Atomic Data Submodule#

The curator.atm submodule provides pipeline components for working with AtomicData objects — the core data structure in the nvalchemi toolkit for representing atomic and molecular systems as graphs.

Installation#

# Install with the atm dependency group
uv sync --group atm

Required packages: nvalchemi, ase>=3.26.0, torch.

Components#

ASELMDBSource#

ASELMDBSource reads .aselmdb database files and yields AtomicData instances.

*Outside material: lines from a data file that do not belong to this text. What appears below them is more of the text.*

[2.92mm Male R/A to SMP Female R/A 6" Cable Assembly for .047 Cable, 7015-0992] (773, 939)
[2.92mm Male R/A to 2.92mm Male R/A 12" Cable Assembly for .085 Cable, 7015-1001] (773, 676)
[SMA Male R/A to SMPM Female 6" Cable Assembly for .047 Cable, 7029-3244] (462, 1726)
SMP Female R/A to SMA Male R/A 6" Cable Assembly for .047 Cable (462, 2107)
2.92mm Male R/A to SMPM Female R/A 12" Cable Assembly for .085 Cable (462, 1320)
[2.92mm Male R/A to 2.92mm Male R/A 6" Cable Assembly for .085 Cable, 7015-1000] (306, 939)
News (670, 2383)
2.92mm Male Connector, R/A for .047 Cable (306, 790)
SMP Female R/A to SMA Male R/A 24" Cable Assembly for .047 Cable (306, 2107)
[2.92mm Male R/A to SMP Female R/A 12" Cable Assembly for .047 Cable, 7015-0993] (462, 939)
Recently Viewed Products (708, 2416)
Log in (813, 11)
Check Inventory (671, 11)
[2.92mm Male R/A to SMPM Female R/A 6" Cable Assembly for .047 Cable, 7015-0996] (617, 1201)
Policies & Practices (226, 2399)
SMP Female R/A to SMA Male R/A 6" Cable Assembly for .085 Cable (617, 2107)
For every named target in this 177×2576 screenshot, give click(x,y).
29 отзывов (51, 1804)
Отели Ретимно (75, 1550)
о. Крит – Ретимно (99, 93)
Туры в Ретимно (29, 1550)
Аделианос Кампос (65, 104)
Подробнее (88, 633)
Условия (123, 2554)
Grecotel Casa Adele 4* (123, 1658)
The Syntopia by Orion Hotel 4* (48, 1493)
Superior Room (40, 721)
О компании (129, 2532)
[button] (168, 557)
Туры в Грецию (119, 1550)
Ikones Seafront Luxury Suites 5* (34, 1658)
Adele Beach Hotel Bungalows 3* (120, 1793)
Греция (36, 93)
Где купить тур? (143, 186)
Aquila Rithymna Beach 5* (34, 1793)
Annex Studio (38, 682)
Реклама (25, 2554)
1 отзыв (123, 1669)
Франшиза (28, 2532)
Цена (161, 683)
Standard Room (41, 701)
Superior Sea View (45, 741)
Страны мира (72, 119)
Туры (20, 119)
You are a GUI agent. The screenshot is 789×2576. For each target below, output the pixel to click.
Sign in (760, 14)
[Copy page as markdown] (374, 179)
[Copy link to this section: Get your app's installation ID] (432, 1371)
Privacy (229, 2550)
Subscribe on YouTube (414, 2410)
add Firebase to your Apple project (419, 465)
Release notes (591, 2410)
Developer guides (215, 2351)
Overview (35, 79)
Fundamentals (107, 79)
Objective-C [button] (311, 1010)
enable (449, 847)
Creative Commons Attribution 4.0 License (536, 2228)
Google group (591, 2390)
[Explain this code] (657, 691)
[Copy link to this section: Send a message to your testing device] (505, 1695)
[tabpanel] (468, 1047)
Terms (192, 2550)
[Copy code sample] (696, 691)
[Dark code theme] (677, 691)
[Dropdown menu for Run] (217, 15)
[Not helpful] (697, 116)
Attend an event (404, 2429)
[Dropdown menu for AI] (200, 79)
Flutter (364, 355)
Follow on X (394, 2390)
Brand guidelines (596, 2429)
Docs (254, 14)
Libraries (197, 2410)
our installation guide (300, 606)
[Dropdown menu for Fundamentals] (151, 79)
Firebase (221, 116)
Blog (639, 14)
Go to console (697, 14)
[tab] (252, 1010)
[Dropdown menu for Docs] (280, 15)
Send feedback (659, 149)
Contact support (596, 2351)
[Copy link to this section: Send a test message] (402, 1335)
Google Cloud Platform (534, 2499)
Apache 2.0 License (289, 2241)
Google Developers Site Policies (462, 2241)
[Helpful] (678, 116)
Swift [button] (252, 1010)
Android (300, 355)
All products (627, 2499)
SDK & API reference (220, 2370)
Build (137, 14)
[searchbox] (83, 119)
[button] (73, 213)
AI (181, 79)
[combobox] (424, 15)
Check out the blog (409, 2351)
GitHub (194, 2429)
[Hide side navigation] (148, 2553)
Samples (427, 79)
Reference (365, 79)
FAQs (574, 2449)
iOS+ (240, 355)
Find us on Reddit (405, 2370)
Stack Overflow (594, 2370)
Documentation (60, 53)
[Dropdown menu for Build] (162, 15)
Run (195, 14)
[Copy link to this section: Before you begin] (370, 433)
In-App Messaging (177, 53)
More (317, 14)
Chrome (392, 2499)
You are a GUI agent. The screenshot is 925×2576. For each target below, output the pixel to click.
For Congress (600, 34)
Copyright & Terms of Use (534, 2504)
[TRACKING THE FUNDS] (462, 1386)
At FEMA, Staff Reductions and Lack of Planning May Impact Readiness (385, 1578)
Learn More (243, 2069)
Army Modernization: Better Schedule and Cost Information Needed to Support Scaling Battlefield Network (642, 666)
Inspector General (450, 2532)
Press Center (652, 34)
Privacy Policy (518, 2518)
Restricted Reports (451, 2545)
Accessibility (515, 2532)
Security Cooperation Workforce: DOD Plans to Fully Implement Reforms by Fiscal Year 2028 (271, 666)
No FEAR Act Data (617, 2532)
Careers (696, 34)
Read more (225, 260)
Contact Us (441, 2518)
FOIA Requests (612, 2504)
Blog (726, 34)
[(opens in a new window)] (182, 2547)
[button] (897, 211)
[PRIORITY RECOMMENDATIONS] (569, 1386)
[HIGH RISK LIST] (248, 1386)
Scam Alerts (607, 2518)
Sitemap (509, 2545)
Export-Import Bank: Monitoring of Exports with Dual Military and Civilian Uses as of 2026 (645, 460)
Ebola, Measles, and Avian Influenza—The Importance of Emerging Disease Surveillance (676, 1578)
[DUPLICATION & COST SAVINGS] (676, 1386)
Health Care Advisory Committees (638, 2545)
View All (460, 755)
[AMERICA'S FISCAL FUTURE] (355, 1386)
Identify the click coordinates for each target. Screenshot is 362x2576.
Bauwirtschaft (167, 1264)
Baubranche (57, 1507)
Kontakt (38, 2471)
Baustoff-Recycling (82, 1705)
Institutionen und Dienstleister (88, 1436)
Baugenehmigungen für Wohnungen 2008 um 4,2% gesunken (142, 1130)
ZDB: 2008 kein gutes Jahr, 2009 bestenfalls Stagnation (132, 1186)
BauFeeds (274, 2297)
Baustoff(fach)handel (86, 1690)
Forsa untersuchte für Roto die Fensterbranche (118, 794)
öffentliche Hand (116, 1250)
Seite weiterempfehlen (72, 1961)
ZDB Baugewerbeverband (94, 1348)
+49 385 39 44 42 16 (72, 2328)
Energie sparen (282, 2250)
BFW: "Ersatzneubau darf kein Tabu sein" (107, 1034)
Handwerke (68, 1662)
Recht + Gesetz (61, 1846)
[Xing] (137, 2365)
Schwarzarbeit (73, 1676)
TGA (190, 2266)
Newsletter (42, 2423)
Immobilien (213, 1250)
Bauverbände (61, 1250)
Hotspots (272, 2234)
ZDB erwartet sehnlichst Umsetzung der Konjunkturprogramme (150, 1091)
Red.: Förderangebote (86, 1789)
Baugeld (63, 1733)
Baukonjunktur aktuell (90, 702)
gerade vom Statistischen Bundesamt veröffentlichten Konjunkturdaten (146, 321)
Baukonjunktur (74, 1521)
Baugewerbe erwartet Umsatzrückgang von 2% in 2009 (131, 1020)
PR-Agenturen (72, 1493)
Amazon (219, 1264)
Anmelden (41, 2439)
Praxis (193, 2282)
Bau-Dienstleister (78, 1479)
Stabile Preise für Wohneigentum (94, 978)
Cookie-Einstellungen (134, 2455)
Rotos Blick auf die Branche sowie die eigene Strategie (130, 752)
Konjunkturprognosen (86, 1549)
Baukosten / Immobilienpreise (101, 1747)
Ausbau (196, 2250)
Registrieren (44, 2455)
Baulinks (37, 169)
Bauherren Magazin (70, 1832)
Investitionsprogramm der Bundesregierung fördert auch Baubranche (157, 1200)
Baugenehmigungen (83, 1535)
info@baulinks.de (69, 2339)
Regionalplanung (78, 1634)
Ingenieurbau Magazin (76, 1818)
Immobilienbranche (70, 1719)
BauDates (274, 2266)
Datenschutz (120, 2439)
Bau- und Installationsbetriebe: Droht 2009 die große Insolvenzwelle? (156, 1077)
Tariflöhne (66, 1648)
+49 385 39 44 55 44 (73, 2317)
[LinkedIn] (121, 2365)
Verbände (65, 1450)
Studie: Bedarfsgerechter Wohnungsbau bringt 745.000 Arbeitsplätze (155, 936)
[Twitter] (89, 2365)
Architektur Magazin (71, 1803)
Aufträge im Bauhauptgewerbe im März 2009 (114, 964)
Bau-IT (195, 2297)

Each pipeline index corresponds to one .aselmdb file. The generator iterates over every row in that database, converting each Atoms entry to AtomicData via AtomicData.from_atoms(). This 1→N pattern means a directory of 80 files yields 80 indices, each producing thousands of atomic structures.

from physicsnemo_curator.domains.atm.sources.aselmdb import ASELMDBSource

source = ASELMDBSource(data_dir="./val/")
print(f"{len(source)} database files")  # 80

# Iterate over structures from the first file
for atomic_data in source[0]:
    print(atomic_data.atomic_numbers.shape)
    break

The source auto-detects a metadata.npz file in the data directory if present. This file may contain auxiliary arrays such as atom counts per simulation (natoms) and data identifiers (data_ids).

Constructor parameters:

Parameter

Type

Default

Description

data_dir

str

required

Directory containing .aselmdb files

metadata_path

str

""

Path to metadata.npz (empty = auto-detect in data_dir)

Compatible datasets:

Dataset

Description

License

OMol25

100M+ DFT calculations, 83 elements, ~83M molecular systems

CC-BY-4.0

OPoly26

Polymer extension of OMol25

CC-BY-4.0

References:

  • Levine et al., “The Open Molecules 2025 (OMol25) Dataset, Evaluations, and Models”, arXiv:2505.08762 (2025).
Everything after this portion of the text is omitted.